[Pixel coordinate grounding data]

# # #

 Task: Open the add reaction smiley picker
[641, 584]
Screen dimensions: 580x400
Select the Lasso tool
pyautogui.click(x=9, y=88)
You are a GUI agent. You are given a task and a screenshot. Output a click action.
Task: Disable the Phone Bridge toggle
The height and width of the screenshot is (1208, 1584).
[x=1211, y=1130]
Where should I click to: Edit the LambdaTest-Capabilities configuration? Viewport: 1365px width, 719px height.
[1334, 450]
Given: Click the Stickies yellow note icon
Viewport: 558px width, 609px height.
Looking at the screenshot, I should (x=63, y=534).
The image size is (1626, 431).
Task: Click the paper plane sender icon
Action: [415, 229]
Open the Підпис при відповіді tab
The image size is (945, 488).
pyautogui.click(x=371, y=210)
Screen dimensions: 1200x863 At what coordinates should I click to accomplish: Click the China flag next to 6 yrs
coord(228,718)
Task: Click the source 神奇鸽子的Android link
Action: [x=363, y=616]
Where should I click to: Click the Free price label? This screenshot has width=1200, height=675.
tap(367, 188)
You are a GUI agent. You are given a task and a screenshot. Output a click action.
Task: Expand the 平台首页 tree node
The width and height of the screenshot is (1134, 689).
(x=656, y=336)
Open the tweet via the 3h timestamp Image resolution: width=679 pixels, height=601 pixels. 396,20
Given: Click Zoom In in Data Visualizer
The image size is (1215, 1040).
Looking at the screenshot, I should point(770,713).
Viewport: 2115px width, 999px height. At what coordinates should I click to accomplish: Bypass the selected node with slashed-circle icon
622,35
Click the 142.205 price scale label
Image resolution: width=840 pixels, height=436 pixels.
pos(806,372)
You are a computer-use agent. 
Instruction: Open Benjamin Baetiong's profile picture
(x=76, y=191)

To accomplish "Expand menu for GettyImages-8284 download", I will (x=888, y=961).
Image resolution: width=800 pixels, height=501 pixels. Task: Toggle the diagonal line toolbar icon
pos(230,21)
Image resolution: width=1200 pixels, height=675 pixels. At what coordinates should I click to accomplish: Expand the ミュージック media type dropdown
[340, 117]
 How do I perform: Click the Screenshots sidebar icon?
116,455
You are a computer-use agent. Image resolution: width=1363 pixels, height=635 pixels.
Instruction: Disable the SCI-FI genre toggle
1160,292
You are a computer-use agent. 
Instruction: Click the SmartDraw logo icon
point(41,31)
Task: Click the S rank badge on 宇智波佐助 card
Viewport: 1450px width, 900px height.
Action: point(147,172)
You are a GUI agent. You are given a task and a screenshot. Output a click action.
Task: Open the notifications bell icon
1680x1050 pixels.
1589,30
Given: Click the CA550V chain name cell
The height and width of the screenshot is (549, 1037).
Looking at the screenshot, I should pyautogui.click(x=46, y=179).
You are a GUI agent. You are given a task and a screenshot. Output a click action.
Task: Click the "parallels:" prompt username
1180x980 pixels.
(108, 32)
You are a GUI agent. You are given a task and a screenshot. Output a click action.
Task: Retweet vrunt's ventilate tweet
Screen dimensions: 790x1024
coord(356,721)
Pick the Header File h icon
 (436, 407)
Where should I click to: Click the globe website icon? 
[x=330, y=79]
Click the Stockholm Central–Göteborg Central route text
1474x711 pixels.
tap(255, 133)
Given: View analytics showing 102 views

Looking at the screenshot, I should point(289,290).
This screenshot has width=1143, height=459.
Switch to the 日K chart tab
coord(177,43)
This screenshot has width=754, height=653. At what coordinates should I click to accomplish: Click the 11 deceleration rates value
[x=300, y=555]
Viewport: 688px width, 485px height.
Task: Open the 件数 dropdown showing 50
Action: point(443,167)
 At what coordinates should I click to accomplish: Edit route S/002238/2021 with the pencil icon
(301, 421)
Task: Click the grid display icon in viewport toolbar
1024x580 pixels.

# # #

PROBLEM TO WORK ON:
Determine how many lines of the entries above carry the string "tweet", and give that number alone.

RESULT FOR THIS TASK:
2